[Task A] In the garage grow room thread, what does sweetnug say happens for every foot of an extension cord?
[Task B] Retype the part of the garage grow room thread that begins at the words "i would split" and stops after "on the old.".
[Task C] Turn sweetnug's paragraph in the garage grow room thread, the one opening "Unattached building are not", into a short bulleted list that keeps its main points.

[Extract]
........

# garage growroom



## lowtoker

The garage is detached from the house but the electric is tied into the house. So the power supply to the garage sux bad. Its reall hard to build a truck and grow buds at the same time. I am getting the garage put on its own. My question is.... When I get the garage put on its own meter should I leave the growroom on the house? split it up? or put it all on the garage?


----------



## headband

i would split it, if its only a small hps it would be fine, but if you have a major op growin in that g-roge, the meter man will think smothing funny about the abnormally high numbers for a garage. IDK explain how you can split it? for a 400 you could run an extension cord from the house under ground threw some pvc pipe in the ground.to the garage. but that would be fine plugged in to the new meter, not to much draw... hope this helps


----------



## lowtoker

there is already power to the garage. and no its small right now i am just running 3 4ft flo's but then you got your heat and your fan and now a humidifer. and i am gonna run a 400 w for flowing. so when i say split i mean to put some of the stuff on the new electric and leave some on the old.


----------



## headband

I would just use the new, I like new things and i dont think you would have a problem using just a little extra power in the garage for the 400hps, fans and humidifier(how many watts?). it will be fine


----------



## sweetnug

Unattached building are not that good of an idea to use.  Especially if you have separate electric, but if thats your only option then don't EVER run an extension cord.  You will lose power for every foot of an extension cord.  The closer the power is to the lights the more power.  If it is not insulated that may be useful, if you are in a cold climate the temp. will fluctuate during the dark cycle a lot.  Heaters are an option but they cab potentially pull a lot.  Do you have more than 1 circuit in the garage????

........

[Data lines]
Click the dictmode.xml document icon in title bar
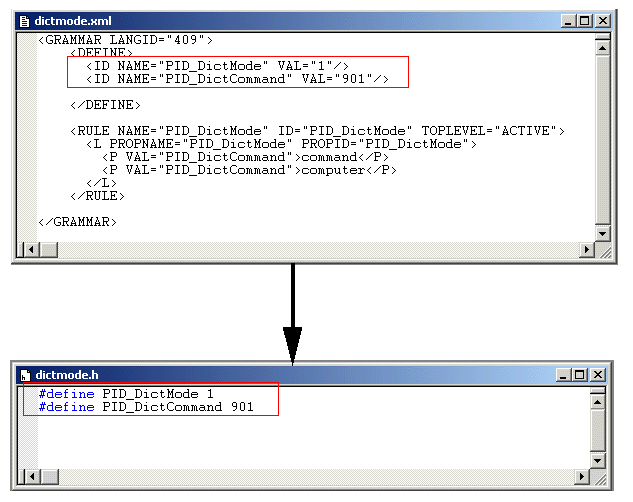This screenshot has width=633, height=502. click(x=24, y=18)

........

[Full answer A] You lose power.

[Full answer B]
i would split it, if its only a small hps it would be fine, but if you have a major op growin in that g-roge, the meter man will think smothing funny about the abnormally high numbers for a garage. IDK explain how you can split it? for a 400 you could run an extension cord from the house under ground threw some pvc pipe in the ground.to the garage. but that would be fine plugged in to the new meter, not to much draw... hope this helps


----------



## lowtoker

there is already power to the garage. and no its small right now i am just running 3 4ft flo's but then you got your heat and your fan and now a humidifer. and i am gonna run a 400 w for flowing. so when i say split i mean to put some of the stuff on the new electric and leave some on the old.

[Full answer C]
- Detached buildings are not a very good choice, especially with separate electric service.
- If it is the only option, never run an extension cord, because power is lost for every foot of cord. The closer the power source is to the lights, the more power they get.
- In an uninsulated garage in a cold climate, the temperature will fluctuate a lot during the dark cycle.
- Heaters are an option, but they can draw a lot of power.
- Does the garage have more than one circuit?